Oh, Yunmi; Park, Sojin; Park, Esther; Lee, Jaehyun; Lee, Hukyoung; Kim, Jeongmee; Cho, Joongbum.
Afiliação
  • Oh Y; Department of Pharmaceutical Services, Samsung Medical Center, Sungkyunkwan University School of Medicine, Seoul, Republic of Korea.
  • Park S; Department of Pharmaceutical Services, Samsung Medical Center, Sungkyunkwan University School of Medicine, Seoul, Republic of Korea.
  • Park E; Department of Critical Care Medicine, Samsung Medical Center, Sungkyunkwan University School of Medicine, Seoul, Republic of Korea.
  • Lee J; Department of Pharmaceutical Services, Samsung Medical Center, Sungkyunkwan University School of Medicine, Seoul, Republic of Korea.
  • Lee H; Department of Pharmaceutical Services, Samsung Medical Center, Sungkyunkwan University School of Medicine, Seoul, Republic of Korea.
  • Kim J; Department of Pharmaceutical Services, Samsung Medical Center, Sungkyunkwan University School of Medicine, Seoul, Republic of Korea.
  • Cho J; Department of Critical Care Medicine, Samsung Medical Center, Sungkyunkwan University School of Medicine, Seoul, Republic of Korea.
Br J Clin Pharmacol ; 87(8): 3190-3196, 2021 08.

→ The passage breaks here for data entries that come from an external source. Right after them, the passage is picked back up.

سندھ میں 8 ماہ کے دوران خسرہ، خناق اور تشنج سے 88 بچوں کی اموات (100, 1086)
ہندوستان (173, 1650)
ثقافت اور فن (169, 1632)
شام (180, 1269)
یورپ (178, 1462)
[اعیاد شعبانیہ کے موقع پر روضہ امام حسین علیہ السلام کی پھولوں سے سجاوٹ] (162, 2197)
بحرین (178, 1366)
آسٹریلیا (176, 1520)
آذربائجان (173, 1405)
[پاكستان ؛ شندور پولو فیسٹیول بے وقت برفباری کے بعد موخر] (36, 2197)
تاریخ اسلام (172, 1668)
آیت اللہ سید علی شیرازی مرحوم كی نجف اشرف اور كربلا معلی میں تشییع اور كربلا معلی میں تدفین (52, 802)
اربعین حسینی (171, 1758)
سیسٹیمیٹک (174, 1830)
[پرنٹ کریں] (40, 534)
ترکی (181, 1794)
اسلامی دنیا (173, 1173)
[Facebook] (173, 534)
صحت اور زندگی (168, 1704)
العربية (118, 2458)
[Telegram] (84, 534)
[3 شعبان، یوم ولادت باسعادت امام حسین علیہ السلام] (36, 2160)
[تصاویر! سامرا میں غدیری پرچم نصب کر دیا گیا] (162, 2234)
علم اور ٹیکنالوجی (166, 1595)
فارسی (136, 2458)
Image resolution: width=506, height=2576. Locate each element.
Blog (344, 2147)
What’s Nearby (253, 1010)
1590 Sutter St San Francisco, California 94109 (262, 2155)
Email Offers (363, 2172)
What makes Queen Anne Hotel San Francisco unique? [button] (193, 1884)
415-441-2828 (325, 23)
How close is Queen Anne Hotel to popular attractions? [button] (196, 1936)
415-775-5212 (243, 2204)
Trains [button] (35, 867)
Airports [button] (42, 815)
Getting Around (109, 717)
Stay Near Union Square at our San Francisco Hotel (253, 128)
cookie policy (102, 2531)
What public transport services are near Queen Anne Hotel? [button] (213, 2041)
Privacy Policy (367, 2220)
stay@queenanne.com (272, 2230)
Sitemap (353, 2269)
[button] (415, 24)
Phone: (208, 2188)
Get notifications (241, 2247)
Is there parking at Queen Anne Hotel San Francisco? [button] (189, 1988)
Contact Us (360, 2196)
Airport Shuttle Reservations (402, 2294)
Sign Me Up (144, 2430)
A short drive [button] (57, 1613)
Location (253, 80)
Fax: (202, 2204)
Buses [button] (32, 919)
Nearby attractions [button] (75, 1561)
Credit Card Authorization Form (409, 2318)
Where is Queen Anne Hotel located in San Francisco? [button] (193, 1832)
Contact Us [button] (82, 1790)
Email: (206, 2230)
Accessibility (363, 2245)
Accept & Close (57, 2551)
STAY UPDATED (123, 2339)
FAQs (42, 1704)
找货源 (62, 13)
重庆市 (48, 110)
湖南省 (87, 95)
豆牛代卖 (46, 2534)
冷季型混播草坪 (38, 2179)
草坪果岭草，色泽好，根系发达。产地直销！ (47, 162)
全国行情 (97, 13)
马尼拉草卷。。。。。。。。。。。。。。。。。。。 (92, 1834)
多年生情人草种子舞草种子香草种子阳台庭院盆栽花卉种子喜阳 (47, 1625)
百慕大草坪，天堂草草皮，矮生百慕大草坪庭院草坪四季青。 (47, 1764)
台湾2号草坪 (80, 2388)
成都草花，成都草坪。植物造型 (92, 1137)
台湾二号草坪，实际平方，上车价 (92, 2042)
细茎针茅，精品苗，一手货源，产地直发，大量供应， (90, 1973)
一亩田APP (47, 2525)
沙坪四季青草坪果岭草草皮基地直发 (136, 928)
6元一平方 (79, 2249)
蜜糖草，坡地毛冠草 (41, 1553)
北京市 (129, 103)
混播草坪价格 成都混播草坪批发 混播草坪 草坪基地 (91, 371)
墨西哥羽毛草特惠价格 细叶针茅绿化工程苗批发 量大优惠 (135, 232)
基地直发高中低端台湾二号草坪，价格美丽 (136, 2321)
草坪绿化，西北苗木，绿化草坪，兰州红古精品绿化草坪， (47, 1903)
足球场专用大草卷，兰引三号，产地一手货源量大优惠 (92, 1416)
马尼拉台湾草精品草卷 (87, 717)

Article em En | MEDLINE | ID: mdl-33496976
AIMS: Because of limitations with the serum creatinine-based glomerular filtration rate (GFRcr), estimates of the serum cystatin C-based glomerular filtration rate (GFRcys) are getting attention to predict vancomycin clearance (CLvan). We evaluated the correlations between (i) CLvan and GFRcr, and (ii) CLvan and GFRcys in paediatric patients. METHODS: We evaluated a retrospective cohort of patients between 1 and 19 years old admitted to a tertiary hospital between 2017 and 2019. CLvan was estimated using measured vancomycin trough concentrations. We conducted Spearman's correlation analyses between CLvan and 1/creatinine, GFRcr, 1/cystatin C and GFRcys. Subgroup analyses were conducted for the young child, child, adolescent subgroups, intensive care unit patients and low body weight (<10th percentile) patients. RESULTS: We analysed 40 patients. GFRcys correlated with CLvan better than GFRcr did (ρ = 0.731, P < 0.001 vs ρ = 0.504, P = 0.001). In the subgroup analyses, the correlation between GFRcys and CLvan was stronger than that between GFRcr and CLvan (child subgroup ρ = 0.712, P = 0.002 vs ρ = 0.282, P = 0.289; intensive care unit patients ρ = 0.772, P < 0.001 vs ρ = 0.540, P = 0.004; low body weight patients ρ = 0.671, P < 0.001 vs ρ = 0.464, P = 0.022). CONCLUSIONS: Serum cystatin C-based GFR strongly correlates with vancomycin clearance, suggesting the possibility of better prediction models than creatinine-based GFR. Further prospective studies are required for the validation of the prediction model in a large paediatric population.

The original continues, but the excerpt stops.